> **TASK OBJECTIVE**: Restate word for word the opening line of the data below and every line after it until the line with "Viewport: 1134px width, 689px height.", that line too, but not the pictures.

Stored records
━━━━

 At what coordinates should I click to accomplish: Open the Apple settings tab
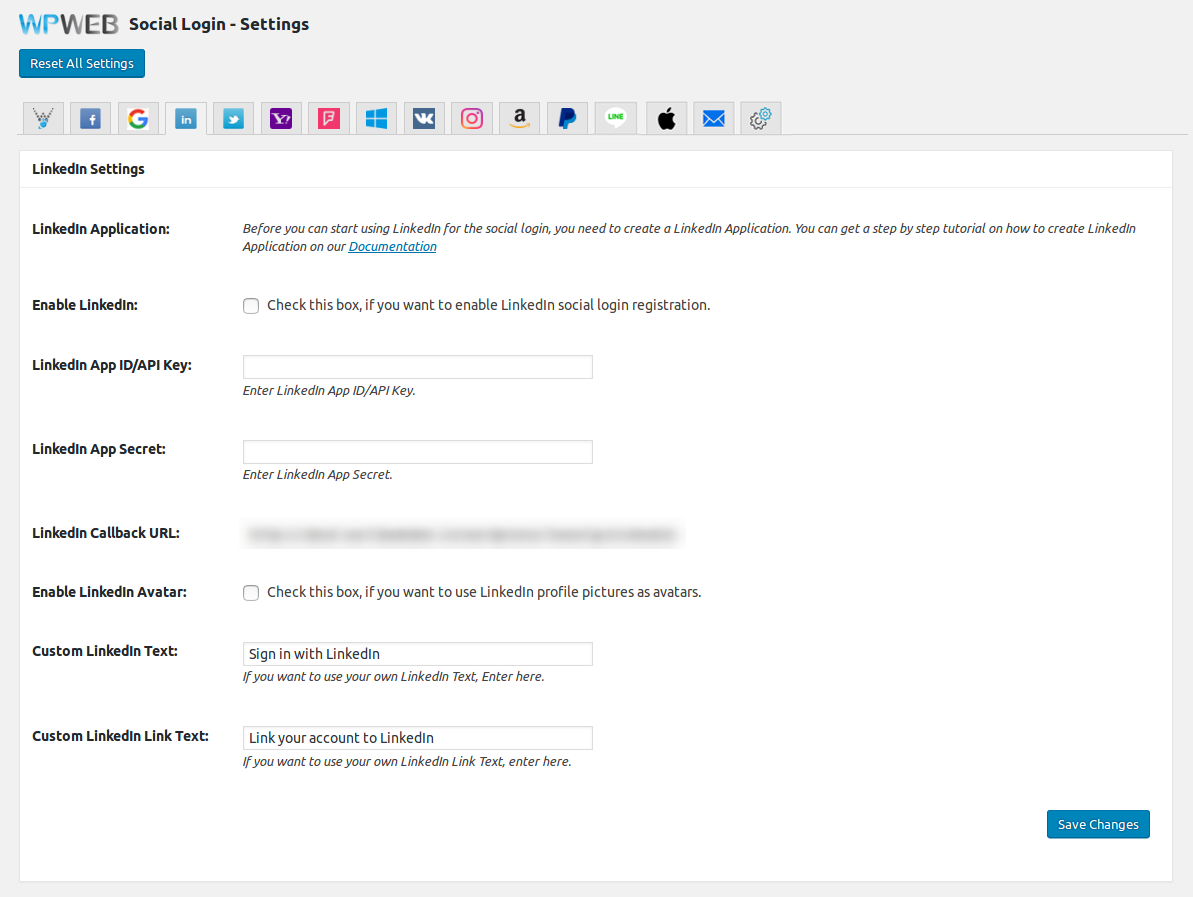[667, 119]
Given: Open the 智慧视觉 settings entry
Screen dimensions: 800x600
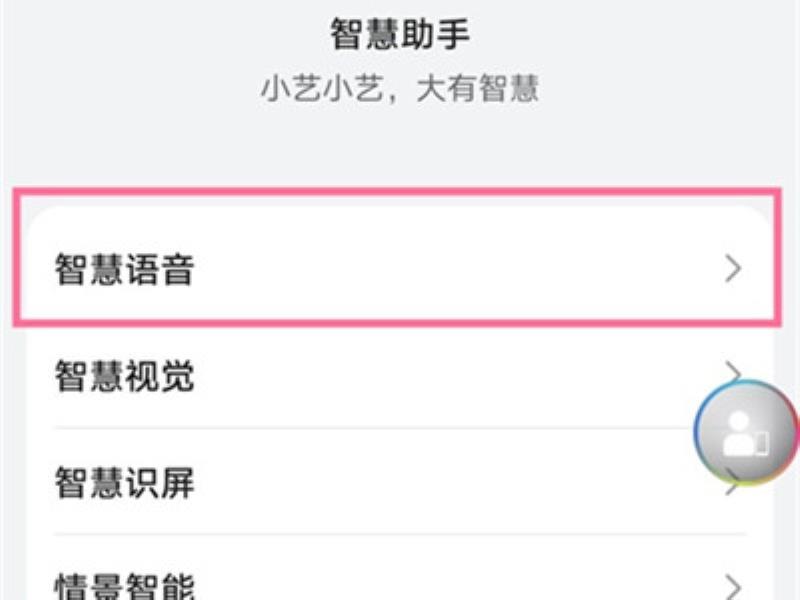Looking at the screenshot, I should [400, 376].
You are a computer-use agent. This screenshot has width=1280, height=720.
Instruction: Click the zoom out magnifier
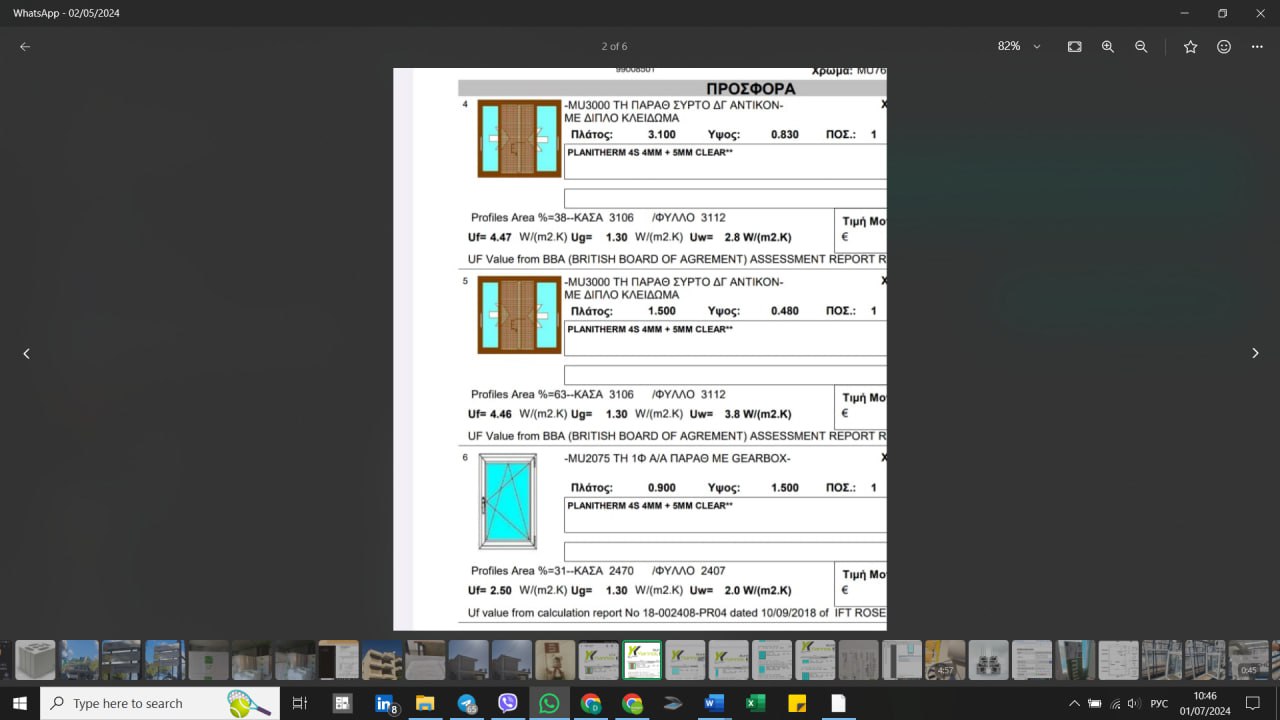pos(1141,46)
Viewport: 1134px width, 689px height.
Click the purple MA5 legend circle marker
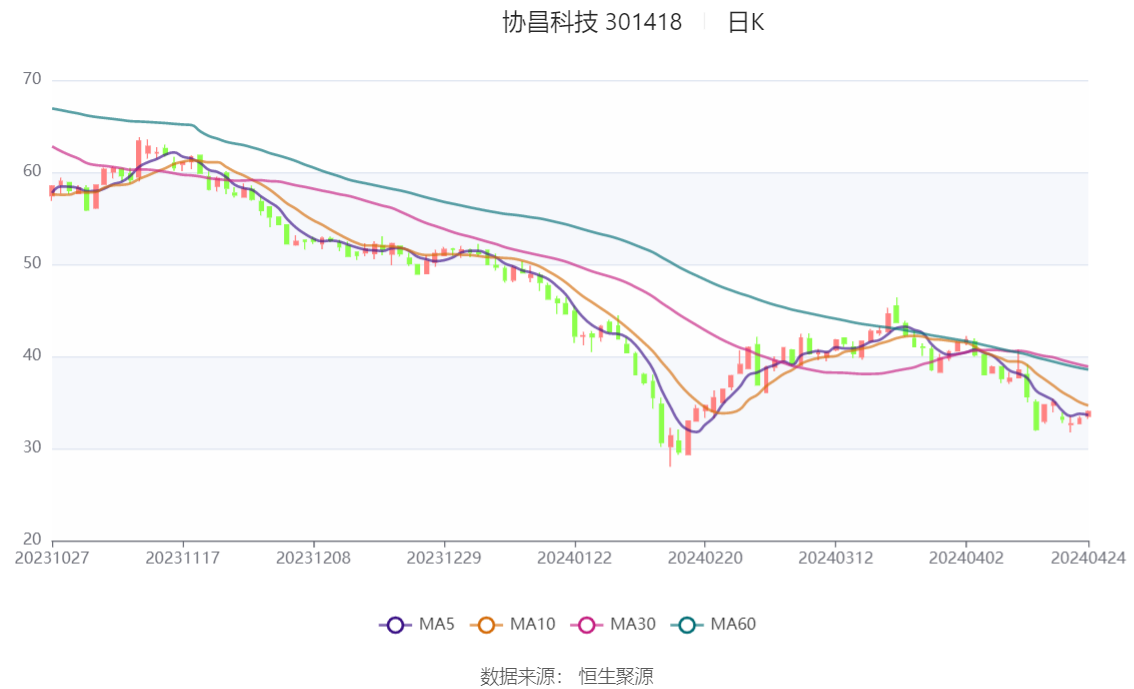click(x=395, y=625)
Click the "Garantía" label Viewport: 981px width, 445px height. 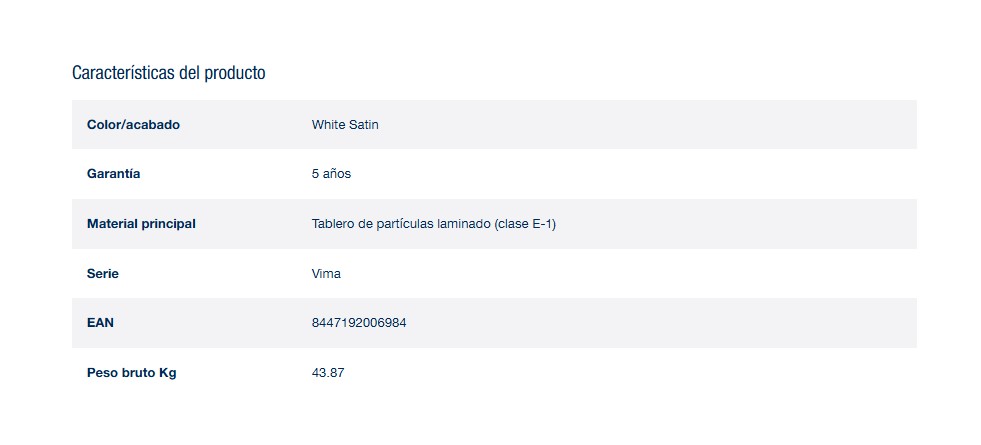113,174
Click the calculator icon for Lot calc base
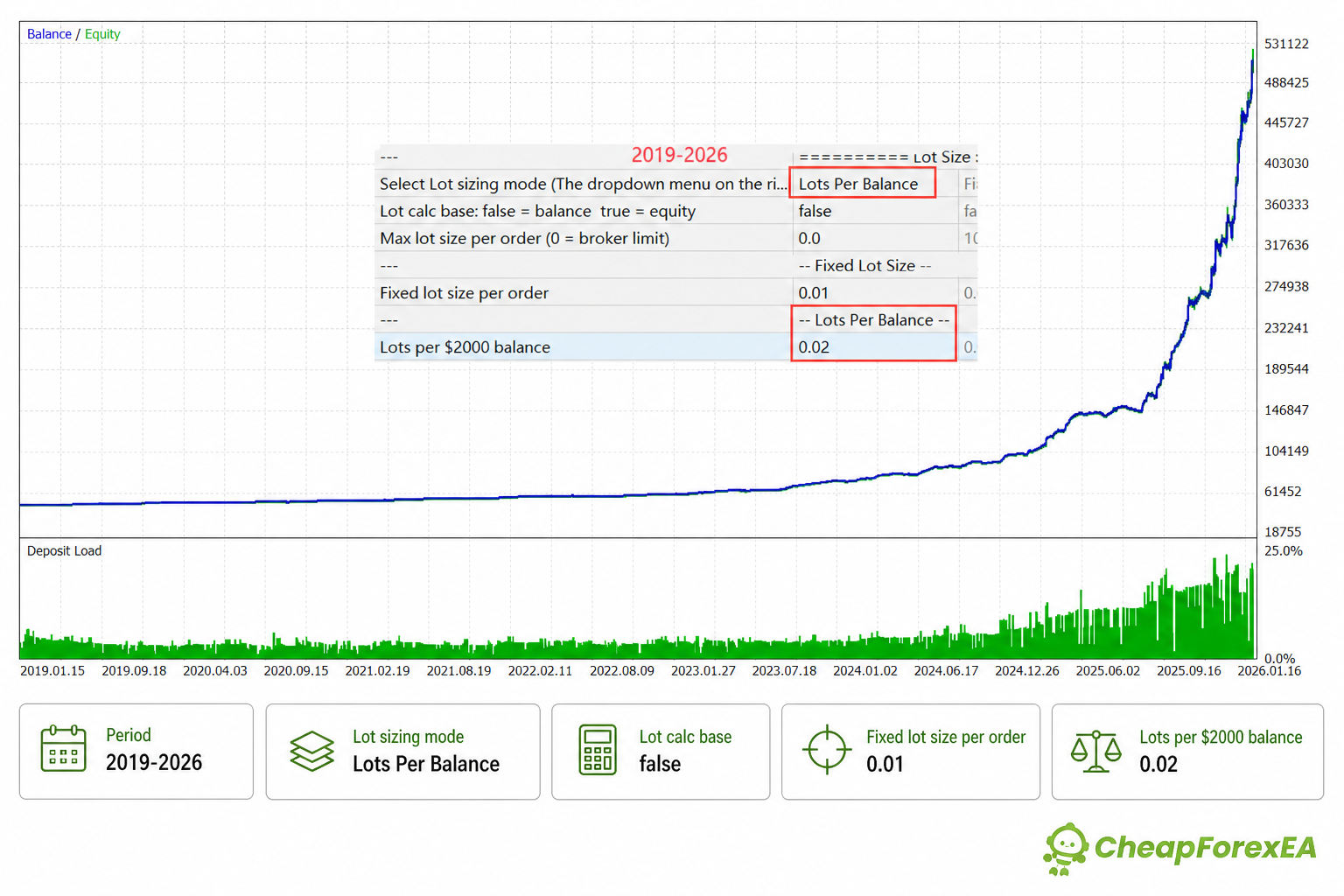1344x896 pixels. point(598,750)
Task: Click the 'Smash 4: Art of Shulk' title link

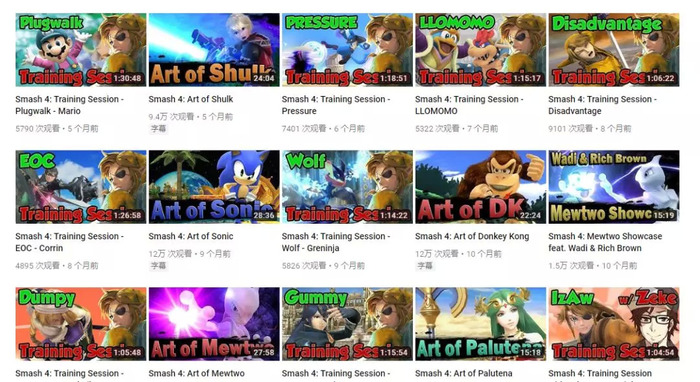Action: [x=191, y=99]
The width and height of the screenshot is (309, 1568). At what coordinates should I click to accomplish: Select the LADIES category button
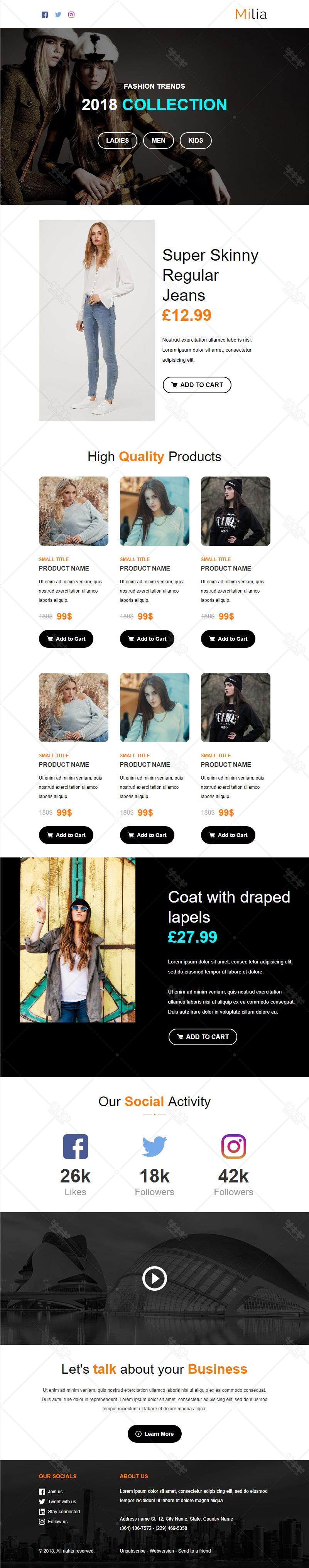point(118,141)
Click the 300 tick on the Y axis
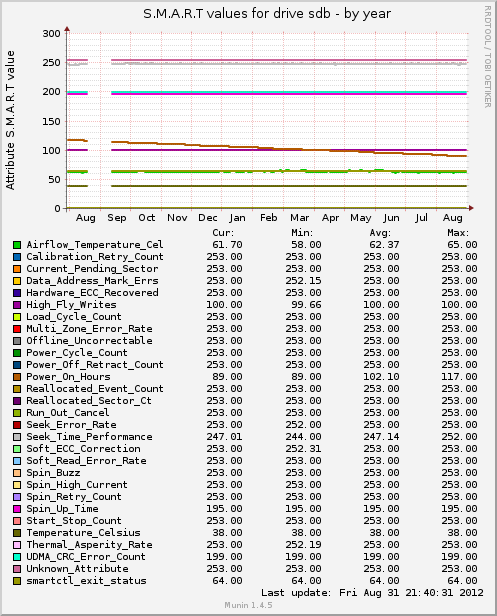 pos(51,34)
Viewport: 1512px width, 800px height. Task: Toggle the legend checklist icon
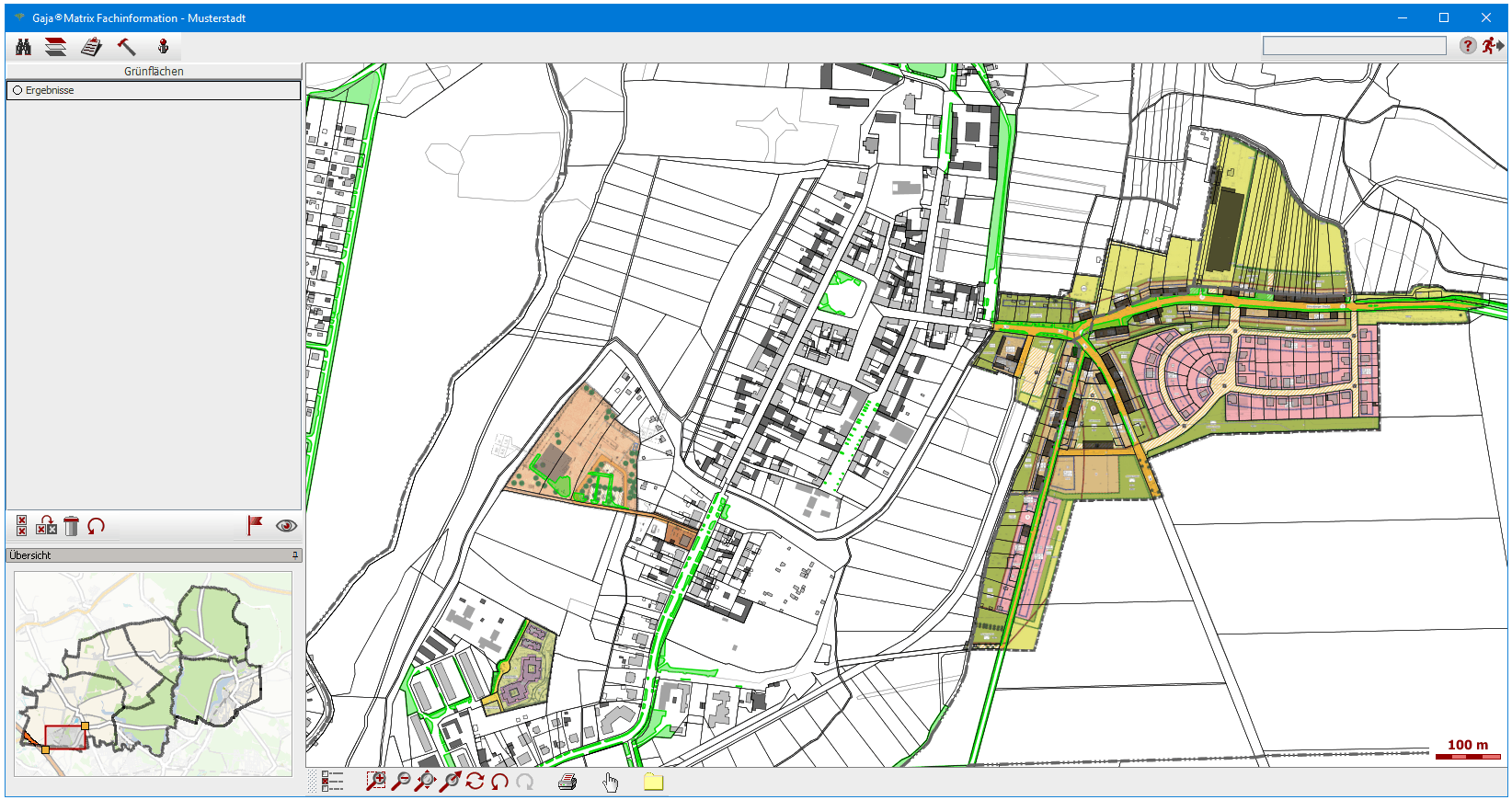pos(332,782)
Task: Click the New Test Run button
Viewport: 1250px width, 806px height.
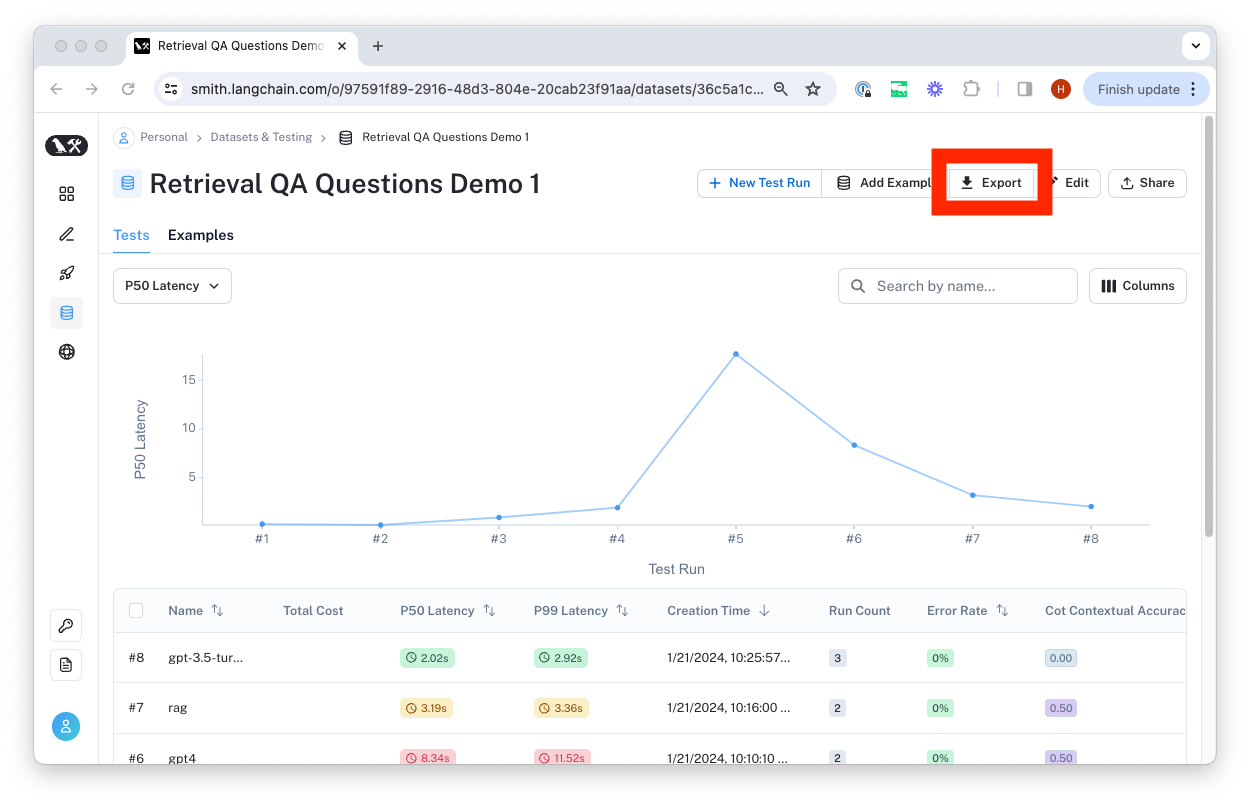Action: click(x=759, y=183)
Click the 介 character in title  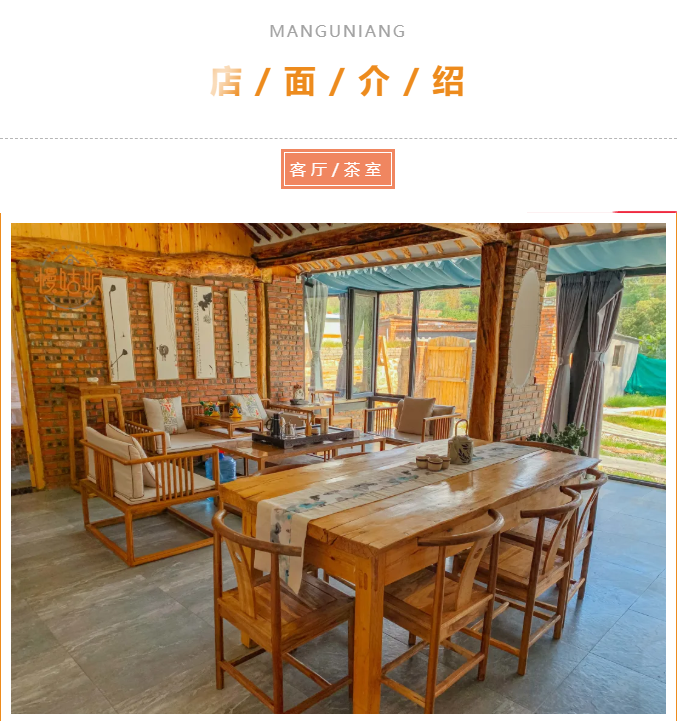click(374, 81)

━━━━

> **EXPECTED ANSWER**:
 At what coordinates should I click to accomplish: Open the Apple settings tab
[667, 119]
Given: Open the 智慧视觉 settings entry
Screen dimensions: 800x600
Looking at the screenshot, I should [400, 376].
You are a computer-use agent. This screenshot has width=1280, height=720.
Instruction: Click the zoom out magnifier
pos(1141,46)
Viewport: 1134px width, 689px height.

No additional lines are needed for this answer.